Un tel équipement n’a rien d’anodin, d’où les obstacles et résistances qui ont jalonné son histoire. Réjouissons-nous qu’il soit là aujourd’hui, incontournable, portant la voix et la mémoire des 60 000 personnes qui y ont été internées. Réjouissons-nous de ses 400 000 visiteurs dont 150 000 jeunes.
Lors de son intervention liminaire, Céline Sala-Pons a prononcé des paroles fortes : « ce lieu tient debout dans le silence des pierres, un lieu qui n’oublie rien (…) un lieu de violence administrative et d’absurdité bureaucratique. » Voilà qu’aujourd’hui ce lieu d’exil, d’enfermement, de déshumanisation est devenu « un lieu de pensée, d’ouverture, une fenêtre sur des voix étouffées. »
Au Mémorial, on ne se contente pas de conserver, de garder, il s’y effectue un travail scientifique, de recherche, de culture avec de nombreux spectacles tout au long de l’année. L’idée est de « rendre la mémoire vivante. »
Notons aussi la présence forte de l’Éducation nationale avec des personnels détachés, un conseil pédagogique. Bien sûr le soutien de la Région, du Département dans le cadre de l’EPCC (Établissement public de coopération culturelle).
2025, l’acte II du Mémorial
Parce qu’en 10 ans, les publics ont changé, notamment les jeunes qui ont de nouvelles attentes. Parce que la connaissance historique a considérablement progressé, le Mémorial entame une nouvelle histoire avec toujours l’objectif de documenter, archiver le présent pour demain, pour transmettre.
Parmi les nouveautés citons, le 5 décembre 2025, un concours d’éloquence avec Robert Badinter pour parrain.

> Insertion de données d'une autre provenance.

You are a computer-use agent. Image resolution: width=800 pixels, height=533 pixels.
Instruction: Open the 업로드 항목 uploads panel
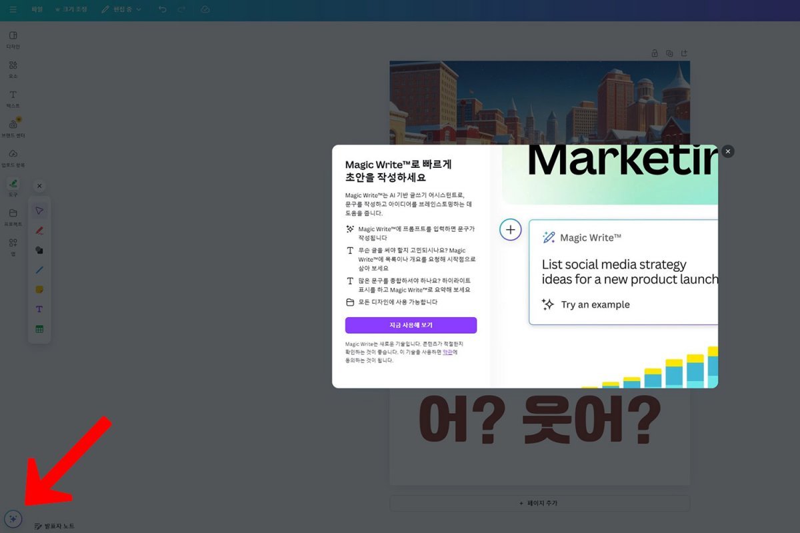[x=13, y=158]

Le gros morceau sera la refonte scénographique de la salle des expositions permanentes en adaptant les contenus scientifiques et en renforçant le niveau d’accueil pour chaque public : présentoirs à hauteur d’enfant, îlots thématiques dispersés, grandes photos de témoins au fond. Modification aussi de la rampe d’accès où le public rencontrera des visages, des regards. Une première livraison des travaux est prévue en juin 2026.
Un outil essentiel
C’est avec beaucoup d’attention que nous suivons ce qui se fait au Mémorial. Se souvenir, transmettre, notamment en direction des jeunes générations, est indispensable pour connaître et analyser le présent. Céline Sala-Pons a pu, avec raison, utiliser le mot de « dérangeant » pour qualifier ce travail scientifique. Les récents propos inqualifiables d’un député RN à l’égard de la structure accusée d’être un « haut lieu du wokisme » sont un signe inquiétant. Accusation aussi ignoble qu’absurde, l’extrême droite est passée maître dans la falsification de l’histoire, dans les fakes news. Au Mémorial, on est confronté aux séismes qui ont marqué l’histoire de notre pays, on les touche du doigt, on a accès aux témoignages, aux analyses d’historiens…
Au public de se faire son opinion.
Dans le camp de Rivesaltes, entre 1941 et 1966, ont été enfermés Républicains espagnols, Juifs, Harkis, Tziganes… des « indésirables. » Tant d’années plus tard pourtant, le rejet de l’autre, de l’immigré est toujours là, il se trouve toujours des gens pour en taxer d’autres d’indésirables, parfois au plus haut niveau de l’État.
Tant d’années plus tard, on n’en a pas fini avec les camps ; Gaza, le Soudan… illustrent l’atroce répétition des horreurs de l’histoire.
C’est pour cela que le Mémorial est essentiel et mérite tout notre soutien.